Here's our Ace, he stole our pumpkin top!







Crazy a$$ dog


----------



## jv08

Wow! They are all really gorgeous. I wish I have one.


----------



## stsinner

Good news!!  The two stolen Pits were returned tonight, safe and sound...


----------



## stsinner

momof3girls said:


> All very cute pitties! Definitely my favorite breed of dog!
> 
> Here's our Ace, he stole our pumpkin top!
> 
> 
> 
> 
> 
> 
> 
> 
> Crazy a$$ dog






Ace is gorgeous!


----------



## jack lumber

Aww great shots, my daughter is getting a 5 week old red nosed tommorow, will post some baby pics soon.


----------



## sarallyn

jack lumber said:


> Aww great shots, my daughter is getting a 5 week old red nosed tommorow, will post some baby pics soon.



Just a heads  up -- 5 weeks old is too early to be away from the mother. In some states, it's illegal to acquire a puppy younger than 8 weeks.
If you can, I would definitely try to get the puppy to stay with it's mother for another 3 weeks.


----------



## jack lumber

sarallyn said:


> Just a heads up -- 5 weeks old is too early to be away from the mother. In some states, it's illegal to acquire a puppy younger than 8 weeks.
> If you can, I would definitely try to get the puppy to stay with it's mother for another 3 weeks.


 
 Thanks for the info, he flew in from the States today, hopefully I have been misinformed about his age.


----------



## jack lumber

Well Jotto arrived today after an 8hr flight, and he is 8 weeks old.


----------



## sarallyn

He looks a lot younger than 8 weeks -- very cute, though!

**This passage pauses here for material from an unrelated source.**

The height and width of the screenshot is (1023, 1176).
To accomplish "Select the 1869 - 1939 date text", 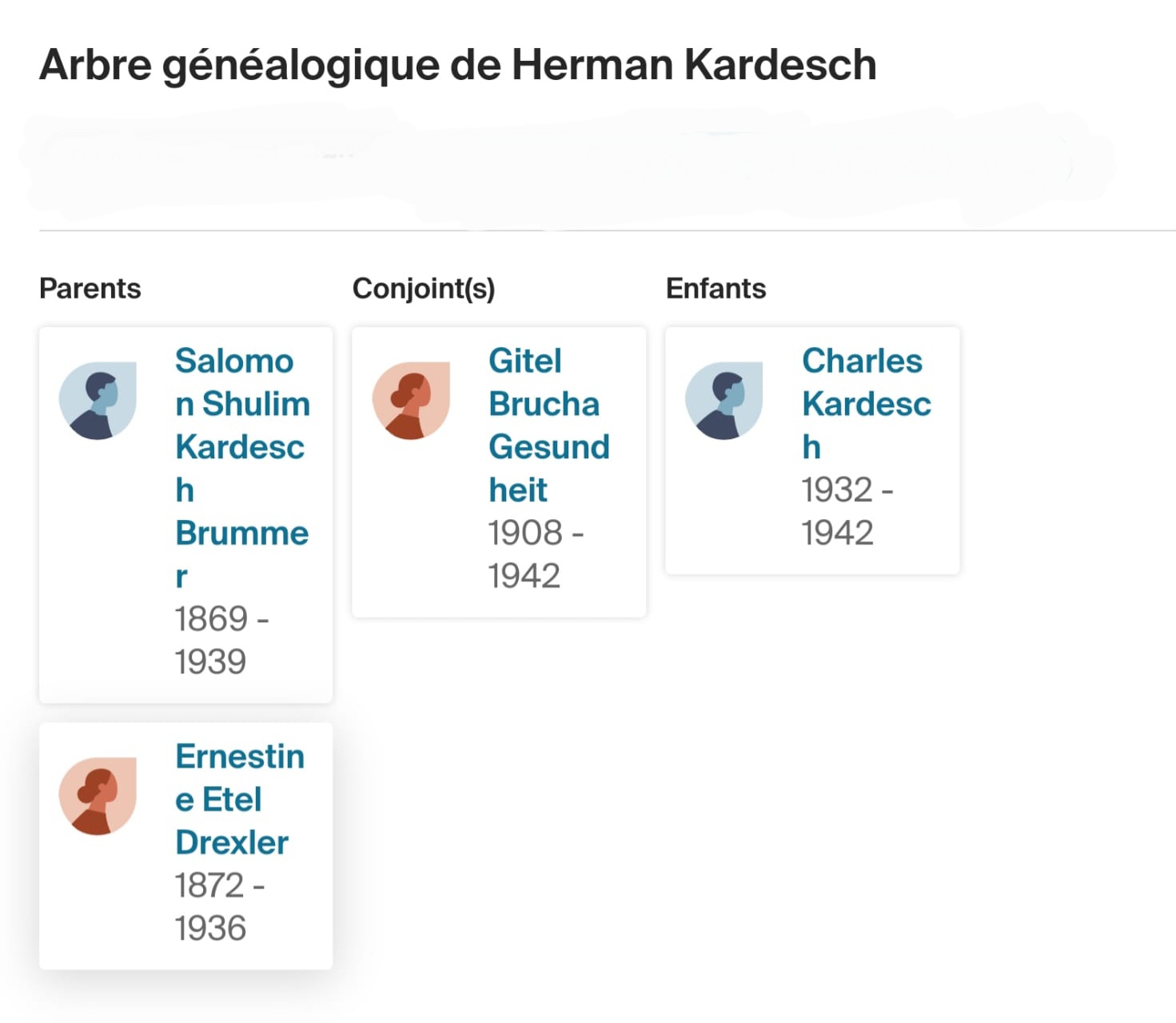I will click(221, 640).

I love red brindles.

Make sure you take a lot of pictures as he grows up!


----------



## momof3girls

Thank you stsinner!

Gorgeous pup!! I love brindles!


----------



## jack lumber

Hi there my names Wally.


----------



## sambrody44

Wally is a great looking dog!


----------



## momof3girls

Wally is beautiful!  I love the guilty pitbull look in the 2nd one!!


----------



## jack lumber

Wally is a rescued dog who shows signs of past abuse, we believe he was chained down and attacked repeatedly by other dogs to make him a fighter.
 Fortunately it didn't work, he is very friendly, and well behaved.


----------



## momof3girls

aww poor boy!  People suck!  He reminds me alot of my Ace.  The same eyes!


----------



## sarallyn

awww, thanks for rescuing Wally! he looks like a sweetie.


----------